Mulheres ex-detentas recomeçam vida através da música

Mulheres ex-detentas recomeçam vida através da músicaJoildo Santos

Mulheres ex-detentas recomeçam vida através da música
Foto: cottonbro studio (Pexels)

Da prisão ao palco: música como ponte para nova vida

Nove mulheres se reúnem em semicírculo na Universidade de São Paulo. Suas vozes se aquecem para entoar uma melodia especial – a mesma que cantavam sempre que alguém conquistava a liberdade. Hoje, elas próprias vivem essa liberdade e usam a música como ferramenta de reconstrução de suas vidas.

Descoberta musical atrás das grades

O talento dessas mulheres foi descoberto durante o período em que estiveram na Penitenciária Feminina.
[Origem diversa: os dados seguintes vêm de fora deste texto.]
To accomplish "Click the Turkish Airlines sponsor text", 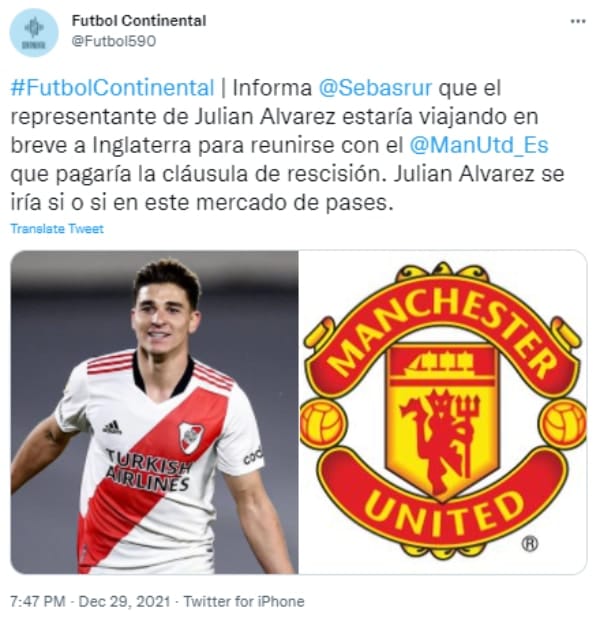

Através do projeto de coral desenvolvido na unidade prisional, elas encontraram não apenas uma forma de expressão, mas também esperança e propósito para o futuro.
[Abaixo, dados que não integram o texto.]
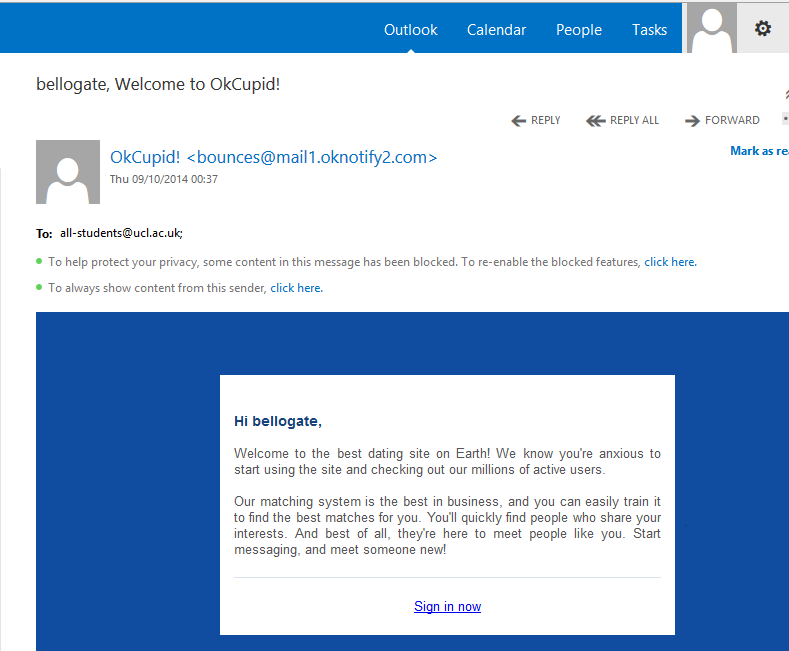Viewport: 789px width, 651px height.
Task: Click the Hi bellogate greeting text
Action: [278, 422]
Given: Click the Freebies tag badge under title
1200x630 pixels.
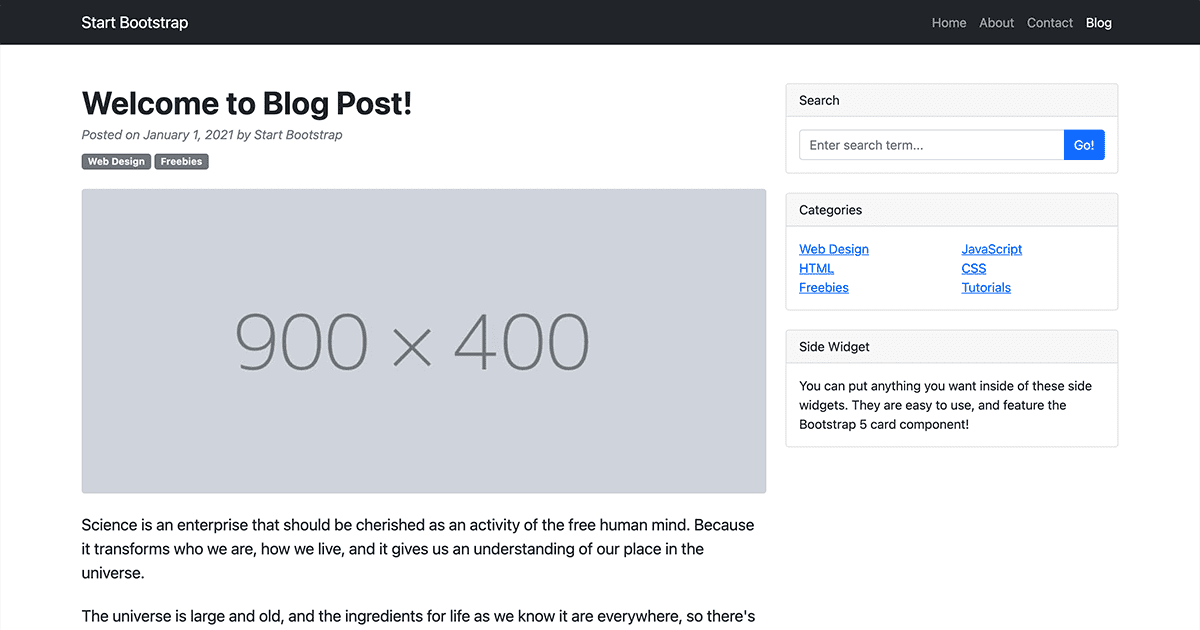Looking at the screenshot, I should click(x=181, y=161).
“Essa música que vamos fazer agora a gente cantava sempre que alguém ganhava liberdade, é o nosso grito de liberdade”, explica uma das integrantes do grupo, demonstrando como a música se tornou símbolo de transformação e renovação em suas vidas.

Reintegração social através da arte

Após deixarem a penitenciária, essas mulheres enfrentaram os desafios típicos da reintegração social: preconceito, dificuldade de encontrar emprego e reconstruir relacionamentos familiares. No entanto, o coral se tornou um elemento fundamental nesse processo de recomeço.

A participação no coral da USP não apenas manteve o grupo unido, mas também abriu portas para apresentações públicas, criando oportunidades de mostrar à sociedade que a ressocialização é possível e efetiva quando há investimento em programas culturais e educacionais.

Impacto social e transformação pessoal

O projeto demonstra como a arte pode ser uma poderosa ferramenta de transformação social. As mulheres relatam mudanças profundas em suas vidas: aumento da autoestima, desenvolvimento de habilidades sociais e, principalmente, a sensação de pertencimento a algo maior que elas mesmas.

Além do impacto pessoal, o coral tem função educativa para a sociedade, desconstruindo preconceitos sobre o sistema prisional e mostrando que investir em educação e cultura dentro das prisões gera resultados positivos para toda a comunidade.

Perspectivas futuras

O grupo continua se apresentando e sonhando com projetos maiores. Algumas integrantes já conseguiram trabalho formal, outras estão estudando, mas todas mantêm a música como elemento central em suas novas vidas. Elas se tornaram exemplo vivo de que é possível reconstruir trajetórias e contribuir positivamente para a sociedade.